También San Basilio de Palenque, reconocido como patrimonio cultural inmaterial, se ha consolidado como parada obligada para quienes buscan conocer de cerca una historia única de resistencia, identidad y tradición. La llegada constante de turistas ha permitido visibilizar su riqueza cultural y generar oportunidades para guías locales, artesanos y emprendedores.
Otros municipios ribereños, como Calamar y distintos puntos estratégicos a lo largo del Magdalena, se han integrado a esta dinámica turística, creando nuevos encadenamientos productivos que benefician directamente a las comunidades. La ruta no solo transporta visitantes: moviliza sueños, iniciativas locales y oportunidades económicas.
El gobernador de Bolívar, Yamil Arana, destacó que este primer aniversario representa mucho más que una celebración turística. “Hoy celebramos un año de una apuesta que le abre las puertas del mundo al Bolívar profundo. El AmaMagdalena no es solo una ruta turística; es un motor de oportunidades que impulsa la economía local y fortalece nuestras identidades culturales”.

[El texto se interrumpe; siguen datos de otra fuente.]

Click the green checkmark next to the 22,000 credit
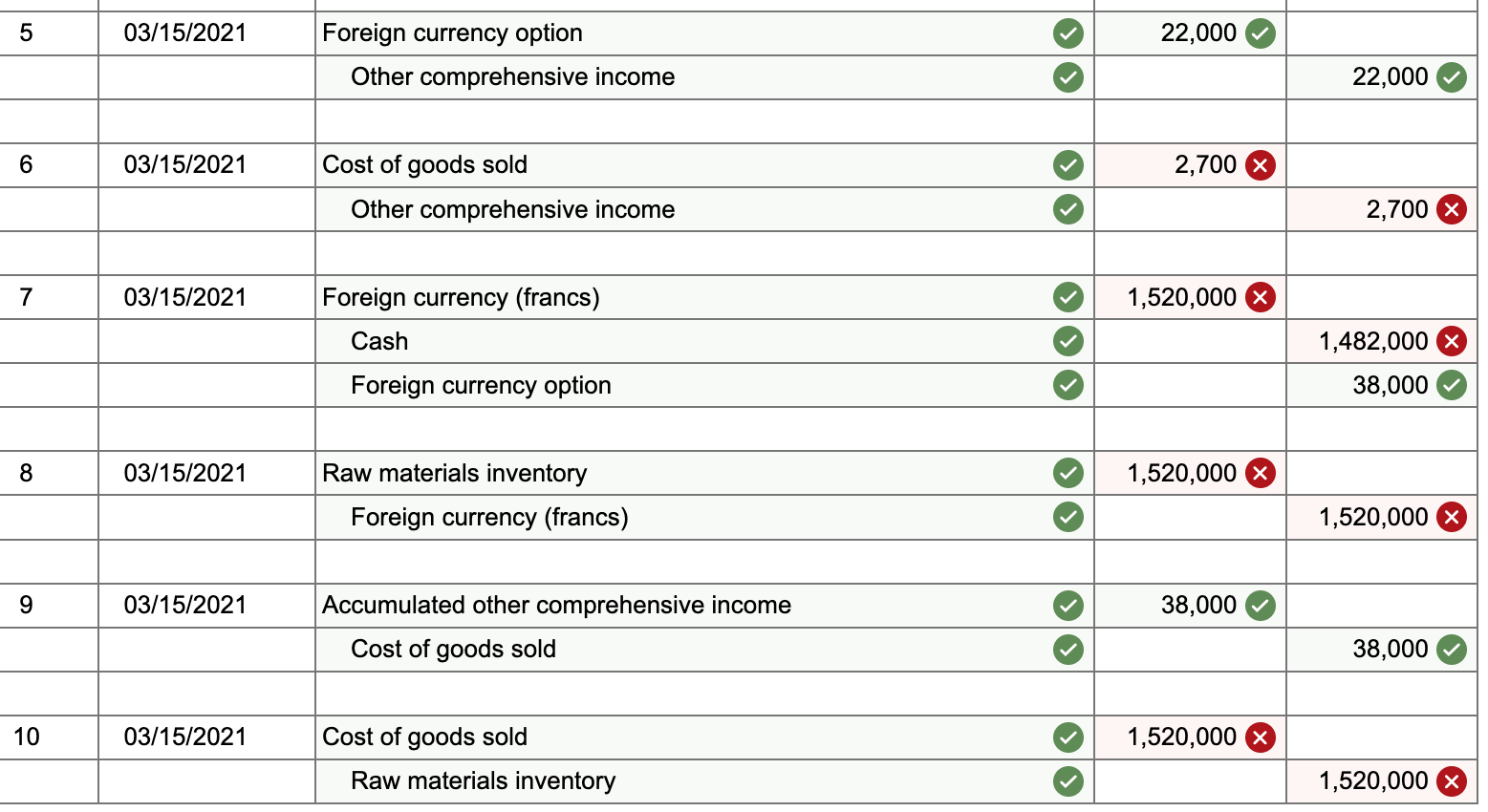Viewport: 1488px width, 812px height. click(x=1451, y=76)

La estrategia que permitió consolidar esta ruta ha unido esfuerzos entre el sector público, empresas privadas y comunidades locales, apostando por un turismo responsable y sostenible que respete la identidad cultural y natural de los territorios.
A un año de su lanzamiento, el AmaMagdalena demuestra que el turismo fluvial vive un renacer en Colombia y que el río más importante del país sigue siendo una vía de conexión entre la historia y el futuro. Más que un recorrido, esta experiencia se ha convertido en una invitación a redescubrir el Magdalena y a entender que en sus aguas navega una nueva forma de hacer turismo en Bolívar.